Digital Photography Review
- Website type: Online digital camera reviews
- Available in: English
- Headquarters: Seattle, Washington, USA
- Owner: Gear Patrol
- Founder: Phil Askey
- Website: www.dpreview.com
- Launched: November 1998; 27 years ago
- Current status: Online

= Digital Photography Review =

Website about digital cameras and digital photography

Digital Photography Review, also known as DPReview, is a website about digital cameras and digital photography, established in November 1998. The website provides comprehensive photography and camera news, reviews of digital cameras, lenses and accessories, buying guides, user reviews, and forums for individual cameras, as well as general photography forums. The website also has a database with information about individual digital cameras, lenses, printers and imaging applications. Originally based in London, Digital Photography Review and most of its team relocated to Seattle, Washington, in 2010. It was owned by Amazon from 2007 to 2023.

== Main features ==
DPReview has regularly published thorough, technically orientated camera reviews since the website launched in 1998. The content and scope of the reviews have changed over time, but the basic formula (extensive descriptions of controls and menus, consistent, repeatable studio tests, side-by-side pixel-level comparisons) has remained unchanged since the earliest days. In 2004, a shorter "concise" review format was introduced for compact cameras, and group tests were added in 2008. The website's camera reviews have always offered side-by-side comparison images and test results from competing cameras. In 2010, an interactive comparison widget was introduced that allowed visitors to compare studio results from any camera in the site's database. Later widgets added the ability to compare other test results (such as noise and dynamic range) between cameras. Extensive real-world sample galleries are available for all reviewed (and some unreviewed) cameras and lenses.

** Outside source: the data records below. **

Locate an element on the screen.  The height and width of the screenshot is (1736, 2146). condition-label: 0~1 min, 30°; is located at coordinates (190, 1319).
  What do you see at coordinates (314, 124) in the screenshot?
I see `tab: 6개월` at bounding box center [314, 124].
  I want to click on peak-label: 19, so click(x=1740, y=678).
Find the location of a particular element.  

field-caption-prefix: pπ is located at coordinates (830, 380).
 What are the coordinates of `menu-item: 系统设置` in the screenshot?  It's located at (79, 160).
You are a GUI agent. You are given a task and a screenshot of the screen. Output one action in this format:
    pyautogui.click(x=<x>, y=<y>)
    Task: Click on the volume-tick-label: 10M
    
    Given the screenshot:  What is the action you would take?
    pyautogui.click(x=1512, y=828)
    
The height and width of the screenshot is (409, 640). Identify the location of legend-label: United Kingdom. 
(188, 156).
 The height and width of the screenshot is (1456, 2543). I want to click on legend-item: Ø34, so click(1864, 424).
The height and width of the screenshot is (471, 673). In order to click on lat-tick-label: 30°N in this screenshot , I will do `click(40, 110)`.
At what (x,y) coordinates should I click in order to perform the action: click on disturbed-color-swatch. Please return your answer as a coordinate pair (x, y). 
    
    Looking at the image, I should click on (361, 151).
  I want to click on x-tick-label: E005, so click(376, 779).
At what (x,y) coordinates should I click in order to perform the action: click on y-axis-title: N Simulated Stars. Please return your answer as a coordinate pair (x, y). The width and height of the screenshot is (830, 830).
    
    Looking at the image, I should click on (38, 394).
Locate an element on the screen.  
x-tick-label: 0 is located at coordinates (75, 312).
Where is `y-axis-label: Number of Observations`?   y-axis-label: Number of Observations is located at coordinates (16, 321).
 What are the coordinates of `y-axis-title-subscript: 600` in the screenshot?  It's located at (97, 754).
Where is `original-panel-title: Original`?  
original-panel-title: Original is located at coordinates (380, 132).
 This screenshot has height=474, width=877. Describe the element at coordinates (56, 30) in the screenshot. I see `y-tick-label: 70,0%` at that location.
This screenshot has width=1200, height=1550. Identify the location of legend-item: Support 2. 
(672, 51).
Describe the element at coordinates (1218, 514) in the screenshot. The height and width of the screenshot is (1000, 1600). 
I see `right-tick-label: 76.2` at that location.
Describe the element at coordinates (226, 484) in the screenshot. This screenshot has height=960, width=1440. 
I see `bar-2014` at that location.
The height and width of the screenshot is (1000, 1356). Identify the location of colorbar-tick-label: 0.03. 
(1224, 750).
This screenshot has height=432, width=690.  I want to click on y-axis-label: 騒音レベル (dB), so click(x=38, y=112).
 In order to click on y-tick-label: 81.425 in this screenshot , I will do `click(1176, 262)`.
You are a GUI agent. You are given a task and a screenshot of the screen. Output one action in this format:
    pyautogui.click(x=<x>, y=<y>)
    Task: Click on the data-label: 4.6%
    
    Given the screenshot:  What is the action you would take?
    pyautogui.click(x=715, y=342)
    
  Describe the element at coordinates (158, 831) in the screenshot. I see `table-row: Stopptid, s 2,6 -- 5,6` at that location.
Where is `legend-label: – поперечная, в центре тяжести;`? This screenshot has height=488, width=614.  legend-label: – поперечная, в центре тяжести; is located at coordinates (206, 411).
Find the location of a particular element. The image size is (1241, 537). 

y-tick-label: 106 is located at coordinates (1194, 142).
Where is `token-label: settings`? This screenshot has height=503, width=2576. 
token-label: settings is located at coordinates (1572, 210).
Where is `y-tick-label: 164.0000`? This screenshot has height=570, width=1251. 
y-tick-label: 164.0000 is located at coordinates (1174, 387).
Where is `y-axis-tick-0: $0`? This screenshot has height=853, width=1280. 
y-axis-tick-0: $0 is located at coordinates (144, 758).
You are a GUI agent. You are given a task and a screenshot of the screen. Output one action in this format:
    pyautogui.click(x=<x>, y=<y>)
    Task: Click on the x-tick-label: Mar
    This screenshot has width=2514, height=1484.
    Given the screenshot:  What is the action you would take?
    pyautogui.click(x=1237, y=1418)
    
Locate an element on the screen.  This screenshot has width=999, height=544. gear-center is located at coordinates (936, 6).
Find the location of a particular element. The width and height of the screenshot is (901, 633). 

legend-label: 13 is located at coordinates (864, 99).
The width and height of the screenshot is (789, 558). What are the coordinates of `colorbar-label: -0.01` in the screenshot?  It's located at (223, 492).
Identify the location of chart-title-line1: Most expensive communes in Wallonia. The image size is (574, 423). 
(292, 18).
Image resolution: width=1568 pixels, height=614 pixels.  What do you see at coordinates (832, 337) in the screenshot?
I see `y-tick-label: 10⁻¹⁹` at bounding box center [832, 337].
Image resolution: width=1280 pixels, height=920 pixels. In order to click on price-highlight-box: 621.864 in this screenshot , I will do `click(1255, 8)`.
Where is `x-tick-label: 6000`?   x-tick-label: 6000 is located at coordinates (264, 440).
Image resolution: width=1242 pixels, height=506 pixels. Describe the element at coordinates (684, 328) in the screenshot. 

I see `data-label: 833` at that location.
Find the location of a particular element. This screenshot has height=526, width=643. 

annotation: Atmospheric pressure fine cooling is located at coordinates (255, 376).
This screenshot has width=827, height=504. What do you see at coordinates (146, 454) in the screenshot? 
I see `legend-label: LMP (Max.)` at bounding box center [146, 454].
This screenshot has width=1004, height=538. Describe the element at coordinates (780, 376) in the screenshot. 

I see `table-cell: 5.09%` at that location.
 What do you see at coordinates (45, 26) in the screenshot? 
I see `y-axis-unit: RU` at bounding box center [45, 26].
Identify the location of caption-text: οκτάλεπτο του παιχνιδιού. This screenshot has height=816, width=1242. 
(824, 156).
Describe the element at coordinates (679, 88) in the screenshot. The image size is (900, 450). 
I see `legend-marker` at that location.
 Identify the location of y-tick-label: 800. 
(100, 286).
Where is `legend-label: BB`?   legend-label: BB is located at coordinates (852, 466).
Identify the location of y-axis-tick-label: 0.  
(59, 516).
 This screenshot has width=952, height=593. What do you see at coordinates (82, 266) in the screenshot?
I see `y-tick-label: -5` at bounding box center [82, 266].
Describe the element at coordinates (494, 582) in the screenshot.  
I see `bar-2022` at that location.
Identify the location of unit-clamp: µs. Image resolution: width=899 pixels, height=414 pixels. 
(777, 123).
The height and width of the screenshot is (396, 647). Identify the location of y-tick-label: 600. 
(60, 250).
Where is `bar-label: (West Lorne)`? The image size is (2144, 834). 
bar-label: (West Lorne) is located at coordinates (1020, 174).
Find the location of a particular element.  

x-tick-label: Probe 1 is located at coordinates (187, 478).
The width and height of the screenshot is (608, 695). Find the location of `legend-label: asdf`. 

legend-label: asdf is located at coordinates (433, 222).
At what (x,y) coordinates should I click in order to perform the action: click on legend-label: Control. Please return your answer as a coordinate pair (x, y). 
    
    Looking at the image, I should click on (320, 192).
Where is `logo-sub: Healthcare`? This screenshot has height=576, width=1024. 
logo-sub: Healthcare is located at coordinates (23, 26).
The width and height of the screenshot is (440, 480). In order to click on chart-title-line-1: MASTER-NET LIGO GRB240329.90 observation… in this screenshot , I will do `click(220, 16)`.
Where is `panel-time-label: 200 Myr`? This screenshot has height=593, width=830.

Until February 2010, DPReview did not score cameras numerically, but used a six-level rating system (from best to worst: Highly Recommended, Recommended, Above Average, Average, Below Average, Poor). The site now scores all cameras and lenses using up to 11 categories (which in turn are based on "nearly 60 aspects of camera performance and specification"). Two new discretionary awards ('Gold' and 'Silver') were introduced at the same time as the scoring system.

DPReview introduced lens reviews in 2008.

Although the vast majority of its published reviews are of digital cameras, DPReview also publishes occasional reviews of printers, software, photography books, accessories and mobile imaging devices.

DPReview has a database of digital cameras, lenses, printers and desktop imaging software packages. Camera product pages contain full specifications, product and sample images, user reviews and links to other internal and external resources. The product database offers browse, search and compare features.

DPReview has discussion forums and also commenting (on some, but not all content types), user-created articles and product reviews, photographic challenges and free personal galleries. A simple personal messaging system is available to registered users.

DPReview publishes non-review articles, covering imaging science and technology, photographic techniques, interviews with photographers and industry figures, and buying guides. In 2012, DPReview added a Link Directory that allows registered users to view and subscribe to RSS and Twitter updates from external resources without leaving the site.

DPReview publishes photography news, covering new releases in digital cameras, lenses, smartphones, software, drones, and more.

== Ownership history ==
Digital Photography Review was founded in December 1998 in the United Kingdom by Philip and Joanna Askey. On May 14, 2007, it was acquired by Amazon. DPReview employs a dedicated editorial team of in-house and freelance writers, and was editorially independent of Amazon.

The original founder, Phil Askey, is no longer involved in the day-to-day running of the site. The company directly employs 14 full-time workers. Askey was followed as general manager by Simon Joinson, who took on the role in 2010. Joinson joined the company in 2004, having previously founded and edited several UK digital photography magazines, including What Digital Camera.

The current manager is Scott Everett who joined DPReview in 2011 as a Product Manager.

In 2007, the site had "in excess of 7 million unique viewers monthly."

On March 21, 2023, DPReview announced that it would cease operations, but that its website would remain available as an archive. On June 20, 2023, DPReview was acquired by Gear Patrol and resumed operations.